The voltage across the capacitor lags behind the current by 90 degrees in sine alternating current due to the properties of $sin$ and $cos$ functions. Since the voltage V across the capacitor lags behind the current I flowing through it by a phase of $\frac{\pi }{2}$ radians, their ratio will give the reactance multiplied by an exponential with a negative phase constant. By Ohm’s law,

$$\begin{array}{c}\hfill VI=Z,\end{array}$$

where Z is the impedance of a capacitor, and we have

$$\begin{array}{c}\hfill Z=\frac{V}{I}=\frac{1}{\omega C}{e}^{-\frac{i\pi }{2}}=-\frac{i}{\omega C},\end{array}$$

where $e^{-\frac{i\pi }{2}}=cos\frac{\pi }{2}-isin\frac{\pi }{2}=-i$. $Z^{\prime }=\frac{dV}{dI}$ is the derivative of voltage V with respect to current I, which describes how the voltage changes when a small change occurs in the current. It is easy to see that $Z^{\prime }$ approximates to a secant function since V is a $cos$ function and I is a $sin$ function. Then, we can use forms of $\frac{dV}{dI}\sim tan(\Phi )\sim -i$ to analyze the singularities of the derivative of the impedance function, where $\Phi$ is some unknown function. It is easy to see that the singularities extend to $\frac{\pi }{2}+2k\pi$ throughout the entire complex plane.

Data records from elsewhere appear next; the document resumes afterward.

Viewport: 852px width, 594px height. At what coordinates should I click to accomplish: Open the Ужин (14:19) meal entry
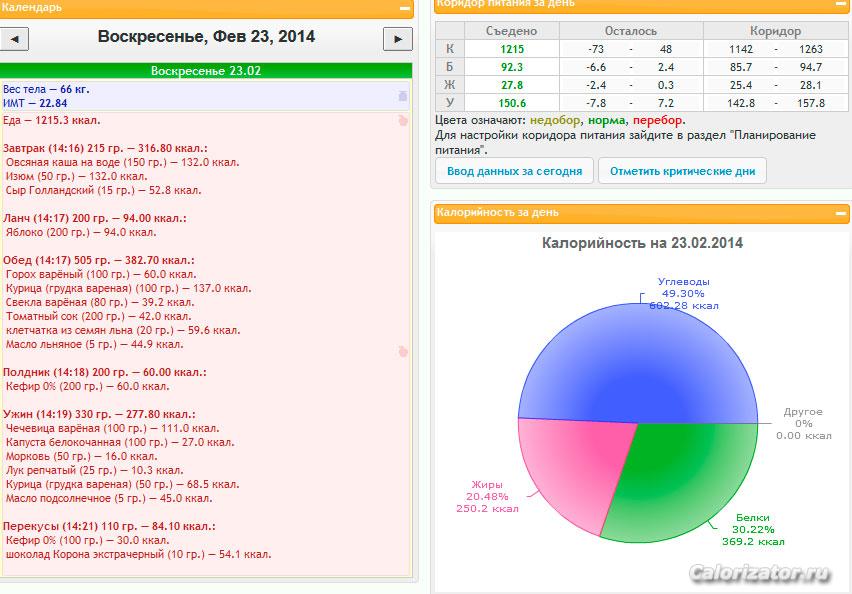99,414
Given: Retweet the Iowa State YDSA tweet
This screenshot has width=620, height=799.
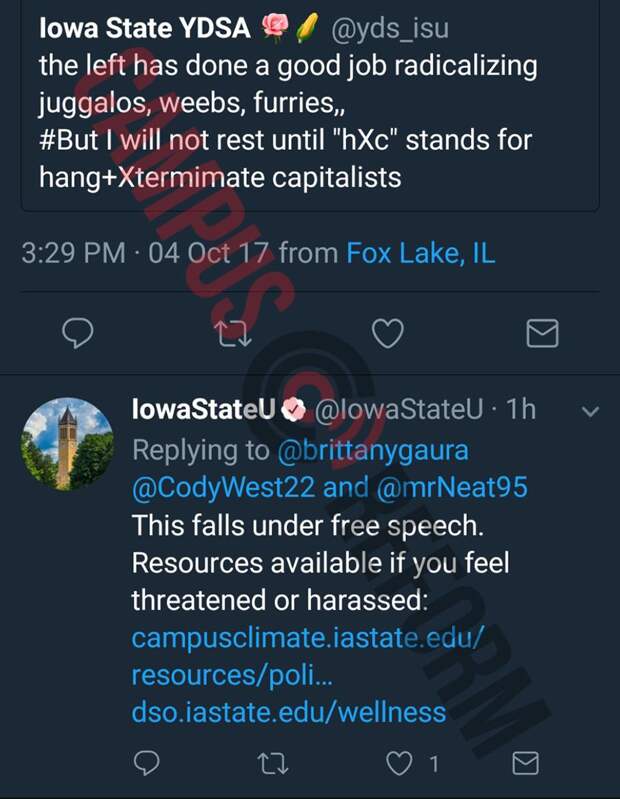Looking at the screenshot, I should [x=232, y=334].

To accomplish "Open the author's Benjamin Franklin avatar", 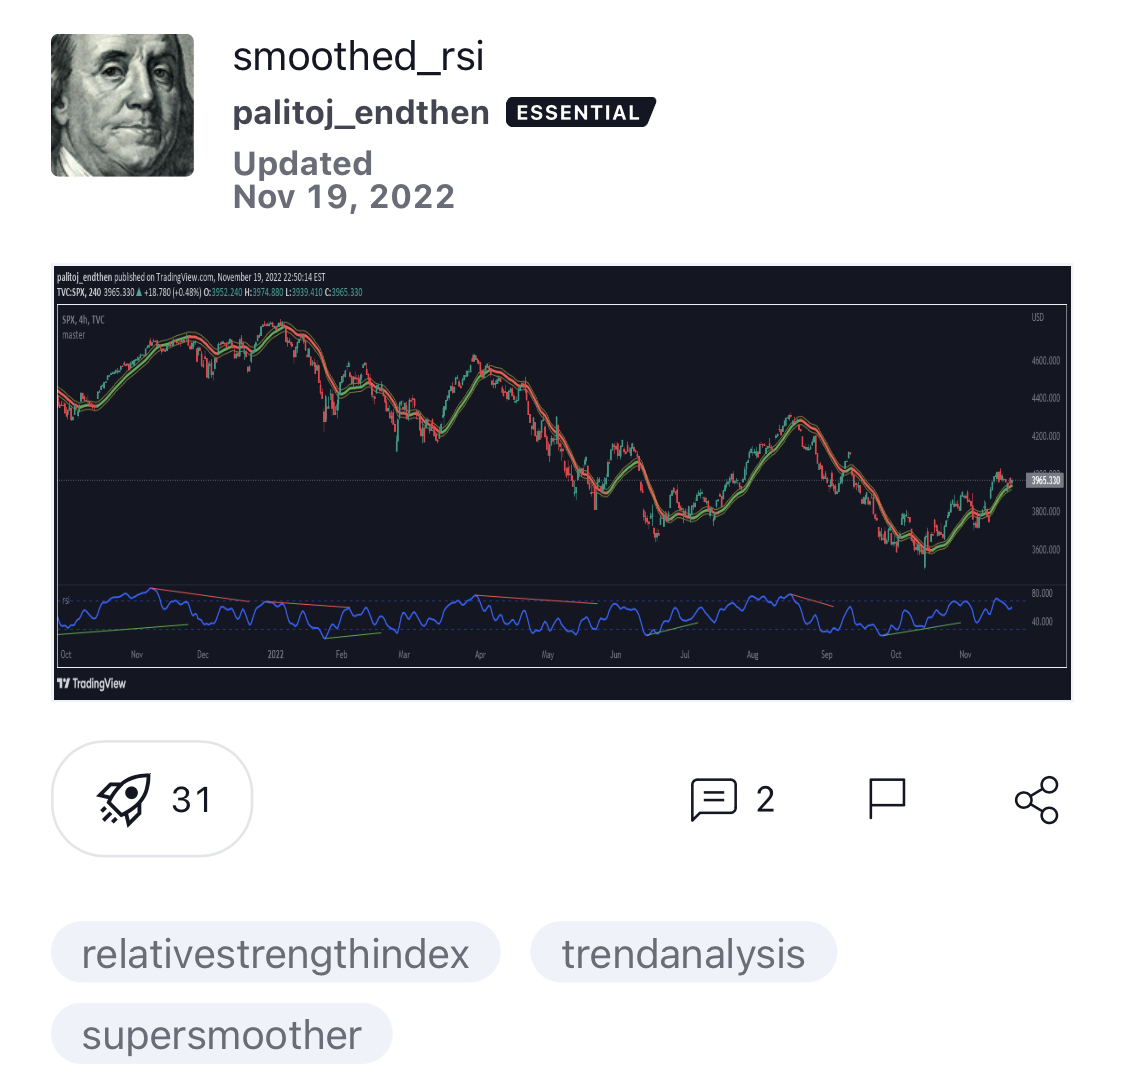I will [122, 105].
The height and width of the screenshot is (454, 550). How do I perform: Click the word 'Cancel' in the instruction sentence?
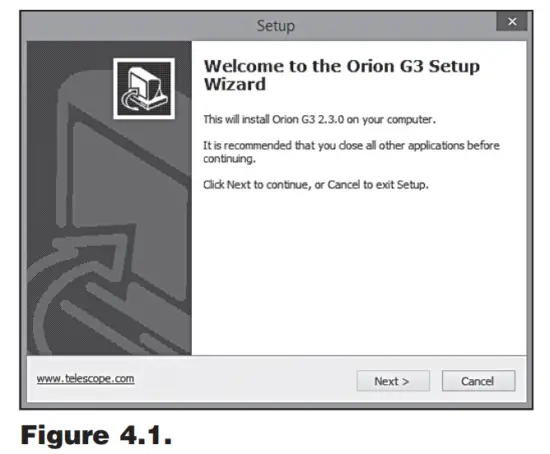coord(343,185)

In electrical or mechanical systems, much more complicated circuits, such as nonlinear circuits, can be handled by extending the mathematical techniques shown in [24]. A waveform that is not sinusoidal is called a complex wave. A complex wave can be written as a Fourier series of sines and cosines, and each term in the series can be treated using the method described here (for more information, see [25]).

6. Discussion

We firmly believe that the concepts and techniques outlined herein can be utilized to explore a wide range of singularity issues encompassing intricate ordinary differential equations. The potential avenues for future research based on this paper can be extended to a wider domain of differential equations. Solutions of partial differential equations can be constructed from solutions of ordinary differential equations. The essence of the procedure relies on identifying a suitable set of nonlinear ODEs, all of which by construction admit the solutions of non-algebraic first-order autonomous ordinary differential equations as their solutions.